Will, nevertheless, had fond memories of his time in Israel. He had good friends there and excelled in athletics, especially soccer. He delighted in the fruit orchard behind his house and in riding his bike to the market to pick up the live chickens for the family dinner that night.

In the meantime two uncles had emigrated to the United States. One of them owned a factory in Providence. That uncle, ready to retire, asked Will's father to move to the US and take over the factory. Again the family gave up everything. Will especially remembered losing his beloved bike and dog. Just as they were boarding the ship for the US, they got word that the uncle had changed his mind and sold the factory to someone else.

Nevertheless they continued the journey to the U.S. and eventually set up their household in Brooklyn. Will's English was poor, but he slowly improved through listening to baseball games and going to movies.

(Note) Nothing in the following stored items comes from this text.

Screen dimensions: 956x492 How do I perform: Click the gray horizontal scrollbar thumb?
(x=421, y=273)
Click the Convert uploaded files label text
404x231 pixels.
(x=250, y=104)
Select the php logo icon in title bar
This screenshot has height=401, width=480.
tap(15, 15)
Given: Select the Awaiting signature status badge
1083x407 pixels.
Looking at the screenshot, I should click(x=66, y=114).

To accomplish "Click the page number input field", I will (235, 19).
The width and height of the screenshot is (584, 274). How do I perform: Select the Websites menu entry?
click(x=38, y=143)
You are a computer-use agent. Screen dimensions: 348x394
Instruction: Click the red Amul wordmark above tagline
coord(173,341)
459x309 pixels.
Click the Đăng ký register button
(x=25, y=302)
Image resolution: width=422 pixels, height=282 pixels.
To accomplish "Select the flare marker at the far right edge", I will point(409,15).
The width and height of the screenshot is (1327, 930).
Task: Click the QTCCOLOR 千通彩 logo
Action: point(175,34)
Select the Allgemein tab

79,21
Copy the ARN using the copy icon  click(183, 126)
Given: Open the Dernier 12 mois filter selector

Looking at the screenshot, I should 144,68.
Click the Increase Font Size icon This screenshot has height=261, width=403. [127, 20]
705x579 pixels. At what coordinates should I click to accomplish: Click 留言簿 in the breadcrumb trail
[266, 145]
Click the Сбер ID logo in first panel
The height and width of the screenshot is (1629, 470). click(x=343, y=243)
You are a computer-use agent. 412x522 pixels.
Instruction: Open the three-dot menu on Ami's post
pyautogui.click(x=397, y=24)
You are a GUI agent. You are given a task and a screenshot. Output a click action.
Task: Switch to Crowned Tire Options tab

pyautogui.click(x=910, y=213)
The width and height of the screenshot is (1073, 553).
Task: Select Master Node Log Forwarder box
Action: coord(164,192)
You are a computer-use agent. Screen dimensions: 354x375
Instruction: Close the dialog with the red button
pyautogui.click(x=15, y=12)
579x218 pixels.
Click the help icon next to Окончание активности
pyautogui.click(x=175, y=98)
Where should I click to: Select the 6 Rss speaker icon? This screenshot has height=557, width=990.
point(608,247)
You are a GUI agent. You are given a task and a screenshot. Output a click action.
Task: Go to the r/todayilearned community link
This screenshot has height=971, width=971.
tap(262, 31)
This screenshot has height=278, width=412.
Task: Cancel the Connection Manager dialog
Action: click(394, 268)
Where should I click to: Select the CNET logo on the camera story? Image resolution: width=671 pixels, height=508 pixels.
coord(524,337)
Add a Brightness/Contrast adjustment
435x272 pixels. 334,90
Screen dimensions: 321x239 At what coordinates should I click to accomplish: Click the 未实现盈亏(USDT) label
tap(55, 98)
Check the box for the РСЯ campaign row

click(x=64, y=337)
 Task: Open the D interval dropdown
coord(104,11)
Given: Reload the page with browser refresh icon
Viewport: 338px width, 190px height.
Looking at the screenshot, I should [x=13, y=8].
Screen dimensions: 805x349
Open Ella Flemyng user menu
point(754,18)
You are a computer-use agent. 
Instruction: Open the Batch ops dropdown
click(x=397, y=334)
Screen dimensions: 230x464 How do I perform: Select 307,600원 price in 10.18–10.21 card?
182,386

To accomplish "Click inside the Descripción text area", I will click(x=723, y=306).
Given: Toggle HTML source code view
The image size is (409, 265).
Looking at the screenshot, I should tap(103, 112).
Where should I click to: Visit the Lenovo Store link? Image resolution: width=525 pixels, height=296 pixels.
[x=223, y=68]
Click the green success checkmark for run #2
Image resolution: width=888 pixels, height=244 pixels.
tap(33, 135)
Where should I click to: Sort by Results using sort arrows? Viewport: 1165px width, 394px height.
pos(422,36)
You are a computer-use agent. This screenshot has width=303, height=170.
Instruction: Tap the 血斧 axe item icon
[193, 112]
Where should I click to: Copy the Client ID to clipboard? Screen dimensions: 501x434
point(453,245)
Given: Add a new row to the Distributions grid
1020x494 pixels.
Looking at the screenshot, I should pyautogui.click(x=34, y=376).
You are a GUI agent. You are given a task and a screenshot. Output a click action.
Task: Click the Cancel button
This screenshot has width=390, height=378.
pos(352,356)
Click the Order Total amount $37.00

Just like in Israel his athletic skills and his ability to make good friends helped him to succeed. His life centered around the family. Shabbat dinner was at the core of their weekly structure.

Will was drafted during the Vietnam War, but because he was deaf in one ear, he was not sent overseas . He was stationed in Denver where he met his future wife, Lynne, at a synagogue dance. They were immediately attracted to each other. Will called her the next morning and asked her if the previous night had been a dream. They were engaged 3 days after the dance.

Another major move was in store for Will. Lynne's father, living in Durham and planning to retire, asked the newly married couple to relocate and take over the family owned clothing business. One more time, Will upended his life to move. One more time, plans did not work out as intended. The father decided not to retire and kept the business.

But Will had a sharp mind and his life experiences had taught him how to re-invent himself when necessary. Over the years in Durham, a major career path involved his love of visual arts. He owned and ran a camera shop for 12 years. He helped to promote the art of photography in the Triangle. His own photographs were high quality and one store was still selling his photos 3 years after his passing.

But there were some factors that remained constant. First of all, his life was always centered on the family. According to Lynne, if Will "had a choice of spending time with his children or with the Queen of England, he would always choose the children." Another characteristic was his generosity. He would never pass anyone with their hand out without giving something.

Will remained very connected to the Jewish community. After he retired, he was the director of the North Carolina Jewish Heritage program, chronicalling the history of Jews in North Carolina. This was particularly satisfying for him. He also was deeply involved with Beth El's Chevra Kadisha (burial society)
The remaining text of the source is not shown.